Sandemans requires its guides to comply with local laws, including any special licensing laws for tour guides.

Paul Fidgeon, an associate professor at the London School of Hospitality and Tourism, says the free-tour dilemma shows that there needs to be a pan-European regulation regarding the licensing of tour guides.

“Such an initiative should include in any licensing agreement certain minimum standards with regard to subject knowledge, customer service, marketing and distribution and presentation skills,” Fidgeon said in an e-mail interview.

“I am a big believer in free enterprise and the market economy. However, I do recognise that unlicensed operators could potentially undermine other more established and reputable companies.”

Do free tours ‘empower’ the consumer?

The rise of free walking tours mimics the trend seen with other successful “free market” online travel companies like Airbnb and Uber, says one tourism expert.

Gary Gagnon, assistant professor of marketing and hospitality services at Central Michigan University, added that these “unregulated” companies are changing the travel industry in a way that “empowers the consumer.”

“My belief is that this is the way to price everything,” said Gagnon. “It forces the hand of the tour provider, the individual. They have to give a good presentation and they have to bring their A-game every day.



One tourism economics expert says the rise of free walking tours mimics the trend seen with other successful “free market” online travel companies like Airbnb.

“In the end, it’s a win-win situation with both the consumer getting a better service and the provider earning more money.”

But he admits there are some challenges in getting the business model right. For example, cultural differences in how people tip will influence how much tour guides get paid. Gagnon said this can be remedied by educating or “training” the consumer on what the standard is.

Overall, he sees free walking tours appealing to two of the biggest demographics in the travel industry: Millennials and baby boomers.

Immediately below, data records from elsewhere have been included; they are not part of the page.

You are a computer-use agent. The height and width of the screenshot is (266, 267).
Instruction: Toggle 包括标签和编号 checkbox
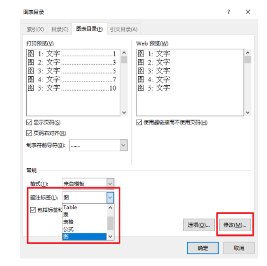tap(33, 210)
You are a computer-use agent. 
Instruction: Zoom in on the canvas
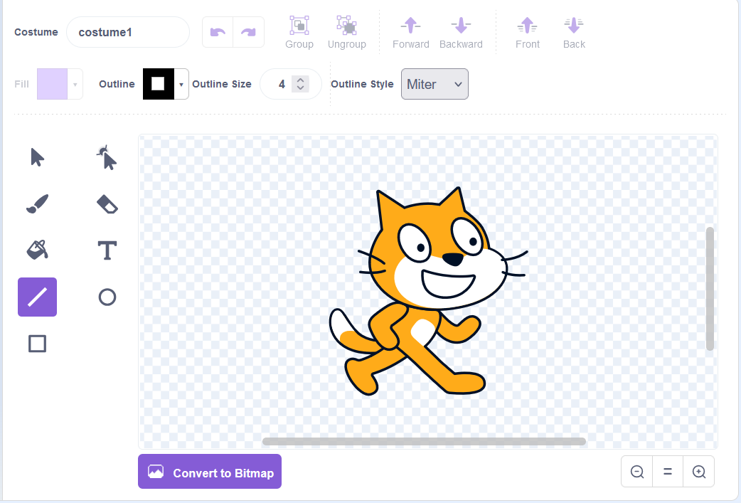[x=698, y=472]
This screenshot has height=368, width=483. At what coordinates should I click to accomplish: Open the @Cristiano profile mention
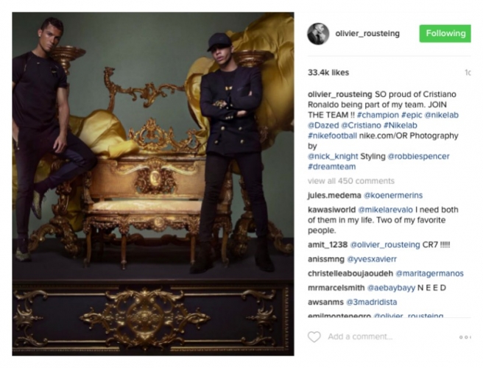point(361,125)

More baby boomers are looking for non-traditional or independent experiences while Millennials love “one-to-one heartfelt” adventures.

However, not all travel industry observers agree on future of free walking tours.

Dr Simon Hudson, a professor of Tourism and Hospitality at the University of South Carolina, says that although the free tours may offer perceived value for money, which in turn makes them popular, the concept doesn’t appear to be sustainable.

“Tourists are increasingly looking for authentic, unique, customized experiences, and they are not likely to get these from a standard (free) guided tour,” said Hudson.

He said that more travellers are likely to seek out adventures on their own, or with a personalized tour, to get the engaging, memorable experience they want.

Fidgeon also echoed concerns raised by a few travel bloggers about the quality of some free tours. He says that just because a guide is legally able to work in a community doesn’t mean they have the skills to provide a great experience.

He stressed that it’s essential guides are properly trained, preferably through a recognized guiding course.

Sandeman’s free walking tours, however, have fared quite well in reviews on TripAdvisor. Many of the company’s tours have received grades of above 90%.

What does ‘free’ really mean?

Is ‘free’ really an accurate description of what travellers are getting from these walking tours?

Perhaps in some cases. But many travel writers, tour guides and tourism experts have questioned whether the ‘free’ label is a fair description of a business model that is heavily reliant on gratuities.

Gagnon says some tour providers may want to re-frame their services not as “free” but instead as a “pay what you think it’s worth” model.

Hudson says offering “free” tours is fine as long as the company is explicit in their promotional material so that customers understand a tip is to be paid.

But it really comes down to what the consumer is comfortable with. And for now, the expansion of these tours shows that travellers are enthralled by “free.”

Even if, at some point, there’s still a price to be paid.